First of all, this would be done through the abolishment of the “award-ceremony,” which leads to grade-sharing across different friend groups and grades. Doing so will limit grade-sharing only to those who voluntarily choose to share them, rather than for everyone, thus lessening the adverse-effects of grade-sharing.

Second of all, I would implement more mental-health resources at my-school. As of right now, we have a counselor who visits for 5 hours, one-day-a-week. However, very few of the high school students know about this counselor, and, even if they did, the counselor’s hours do not align with general high school schedules—bring during class hours—preventing easy-access. I would make the counselor more accessible, opening their hours to all day, including afterschool, every day, so that students can seek out help whenever they are comfortable with doing so. Although this change might be expensive, it is necessary to ensure that students feel heard and have an outlet for their opinions, which may be beneficial to the school in the long run by increasing academic motivation and involvement.

Lastly, I would make the environment at my-school more diverse. Even though my-school has no tuition to attend, because of the academic rigor of the coursework, many of the students who stay for high school come from well-off economic backgrounds, as those are the people who are able to afford private help and who have the time to study for their coursework.

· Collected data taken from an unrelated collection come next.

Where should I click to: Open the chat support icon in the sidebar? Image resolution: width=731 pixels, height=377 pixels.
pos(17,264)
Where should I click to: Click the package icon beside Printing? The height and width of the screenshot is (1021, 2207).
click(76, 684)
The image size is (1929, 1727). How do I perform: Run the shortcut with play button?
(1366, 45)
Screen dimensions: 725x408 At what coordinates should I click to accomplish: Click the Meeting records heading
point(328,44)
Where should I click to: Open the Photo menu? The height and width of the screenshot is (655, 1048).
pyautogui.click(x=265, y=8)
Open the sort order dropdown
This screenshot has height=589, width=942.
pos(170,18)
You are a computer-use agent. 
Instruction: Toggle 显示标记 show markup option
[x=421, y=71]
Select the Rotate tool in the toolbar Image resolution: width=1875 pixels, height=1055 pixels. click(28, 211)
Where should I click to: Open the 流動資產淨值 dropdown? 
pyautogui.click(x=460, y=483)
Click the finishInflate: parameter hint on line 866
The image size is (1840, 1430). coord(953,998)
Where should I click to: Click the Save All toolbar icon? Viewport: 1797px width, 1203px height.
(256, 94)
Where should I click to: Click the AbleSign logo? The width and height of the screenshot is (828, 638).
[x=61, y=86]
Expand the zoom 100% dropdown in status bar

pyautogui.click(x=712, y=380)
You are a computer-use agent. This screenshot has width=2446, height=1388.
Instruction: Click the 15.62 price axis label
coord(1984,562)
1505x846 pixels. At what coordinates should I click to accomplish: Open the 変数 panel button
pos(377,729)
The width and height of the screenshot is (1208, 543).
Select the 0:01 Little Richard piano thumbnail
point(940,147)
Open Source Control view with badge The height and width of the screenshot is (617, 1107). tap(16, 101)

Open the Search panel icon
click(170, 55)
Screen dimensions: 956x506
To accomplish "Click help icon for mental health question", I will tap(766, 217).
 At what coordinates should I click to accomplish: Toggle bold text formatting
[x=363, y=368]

This goal of expanding socioeconomic-and-racial-diversity could be achieved through 2 essential means, both of which are not currently present. First, creating a school-bus-program that allowed students who can’t afford to live in near-by neighborhoods to have access to the school, which could be done via-a-partnership with the local public-transport-service. Second, a free lunch program to make the school more accessible to people who can’t afford it. Implementing these changes, while expensive, will increase the diversity of the student body, which is essential to helping students develop a cultural and social awareness alongside an academic one, further helping students develop the skills necessary to build relationships throughout life.

If the function of a school like this is to equip-students-with-knowledge, it should be done holistically, focusing on social development as well, rather than through an outdated view of-education solely through academics.